As regulatory bodies get stricter, and as diagnostic and therapeutic equipment gets more demanding, the pressure on raw material quality will only grow. In our plant, we take nothing for granted. Each investment in screening, blending, and trace analysis is a response to what our customers risk on every product run—patient safety, brand reputation, and cost of recalls. We watch market trends but trust operator and customer reports above all.
The pressure to improve never shuts off. New sterilization techniques, rapid molding lines, and biopharma trends keep our technical and regulatory groups in daily conversation with users and auditors. We keep expanding batch data analysis and look for minuscule changes that could affect safety, shelf life, or compliance. Decisions happen close to the reactor, never remotely or by committee.

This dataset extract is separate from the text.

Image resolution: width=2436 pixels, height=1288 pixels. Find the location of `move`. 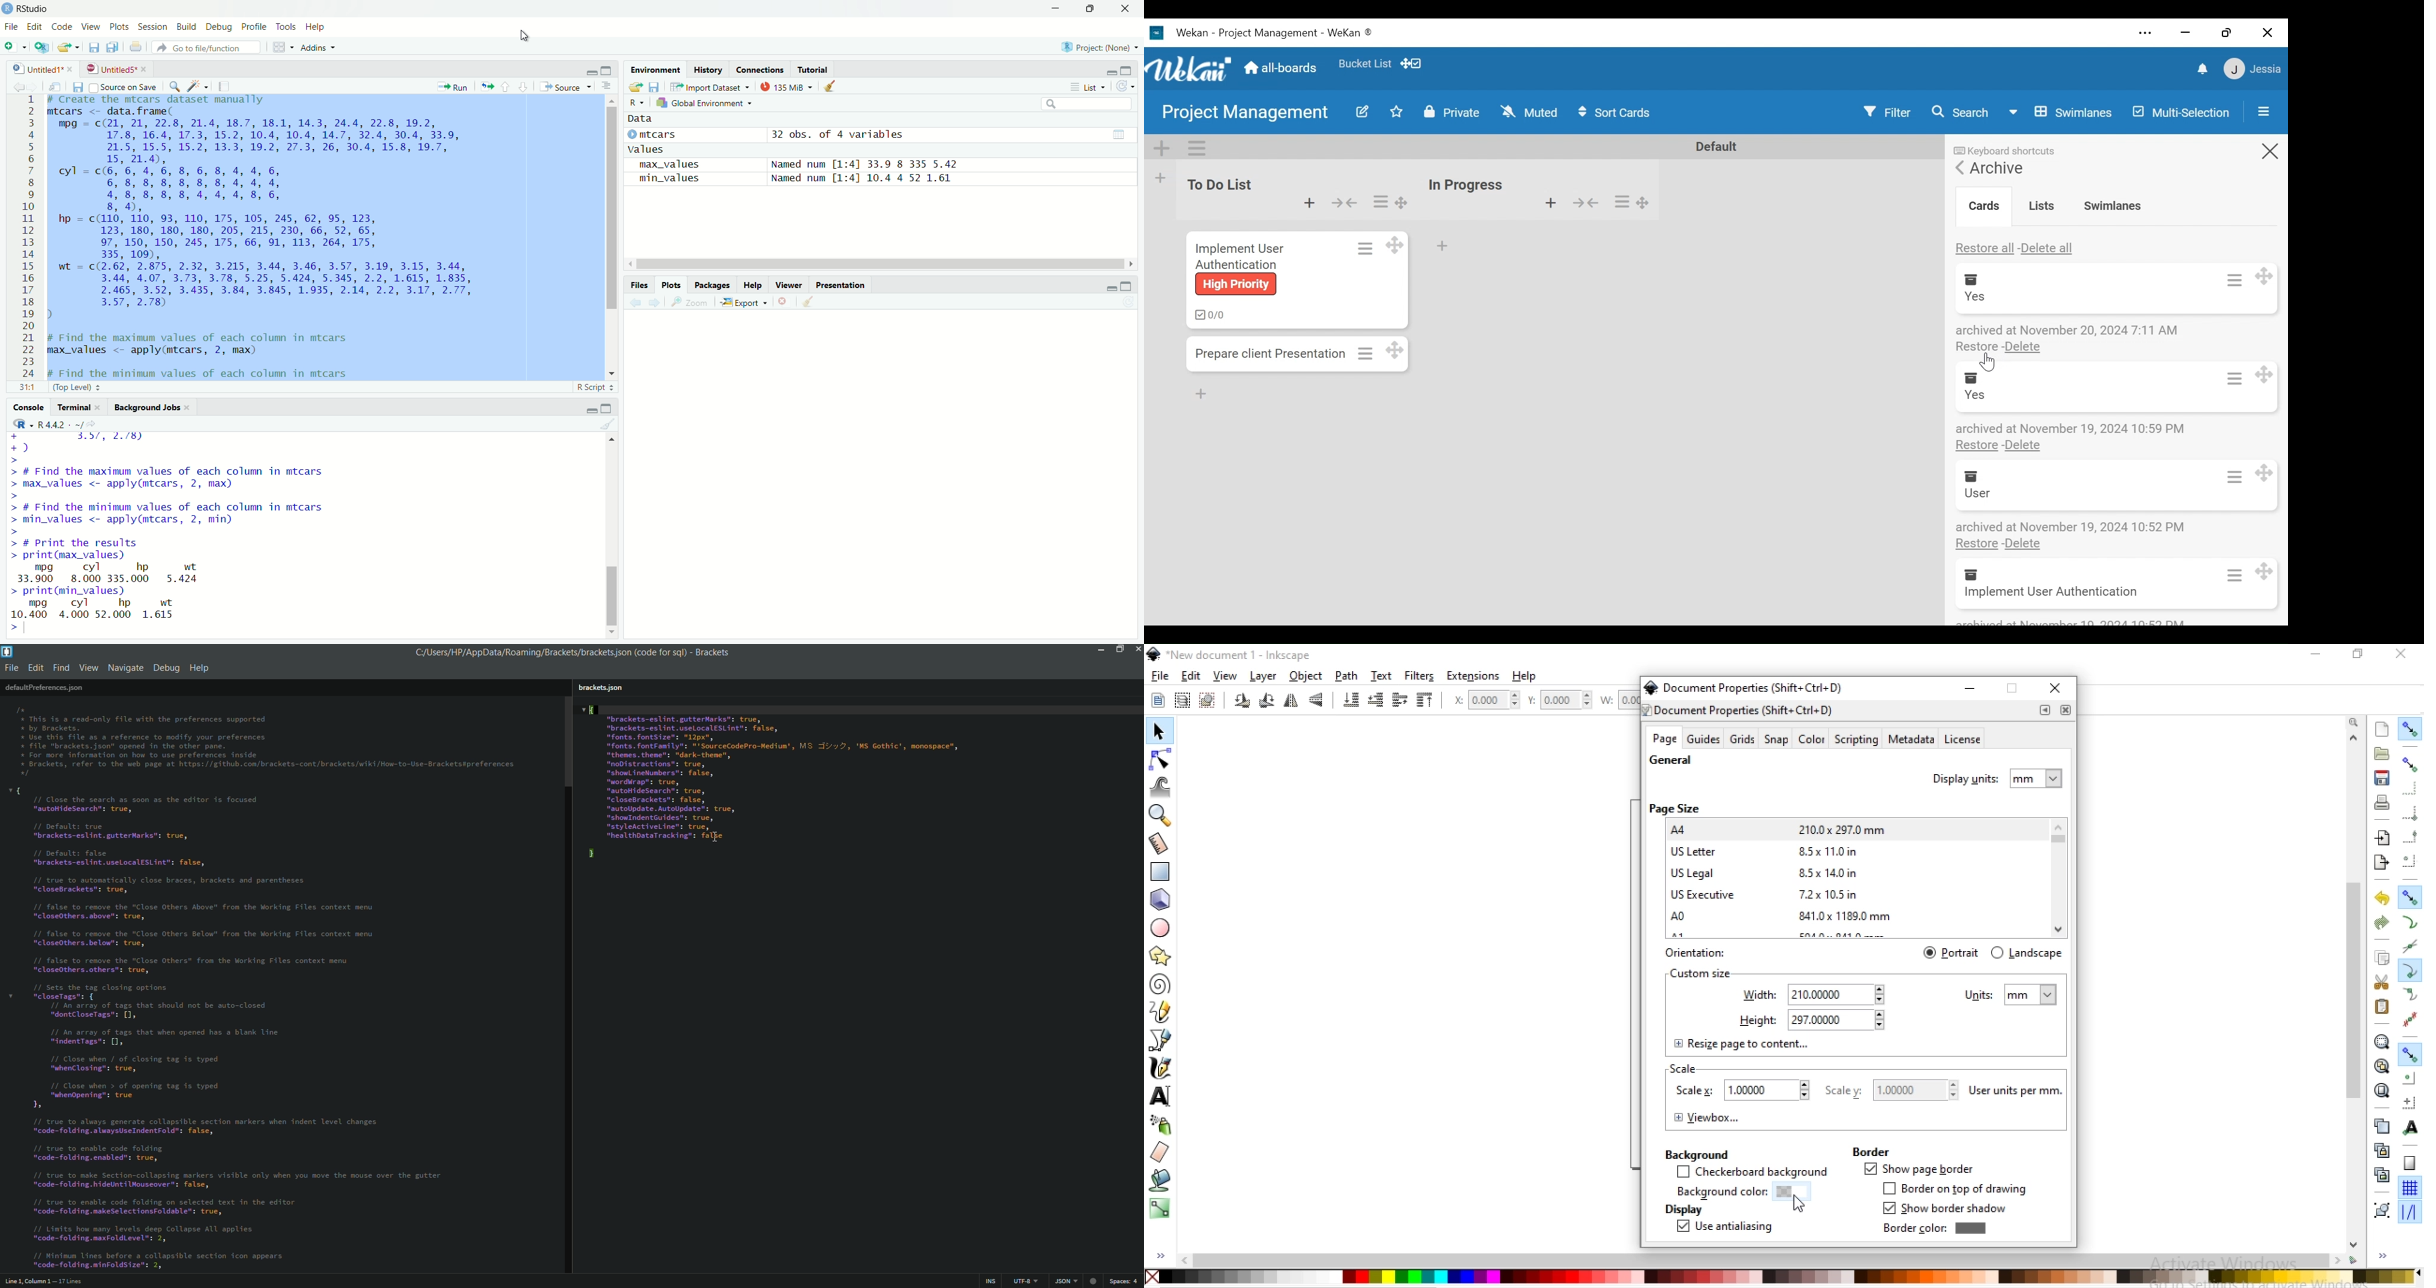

We remain committed to transparent supplier relationships. By opening up data streams, collaborating in root-cause investigations, and innovating on formulation—always using top-quality feedstocks—we push WK-8811HS forward. There’s no shortcut in medical plastics: every detail matters, and every improvement only happens when a manufacturer listens closely, learns quickly, and acts with integrity.
We know there are easier markets, but medical PET makes you accountable every day. As the original producer, we carry full responsibility for every pellet that enters a critical healthcare device or pharmaceutical package. WK-8811HS stands as proof of what’s possible: delivering consistency, purity, and performance that supports patient safety and device integrity. We keep our standards high, our process data open, and our ears open to every customer voice. Building resin for healthcare demands trust—earned, measured, and improved on every shipment.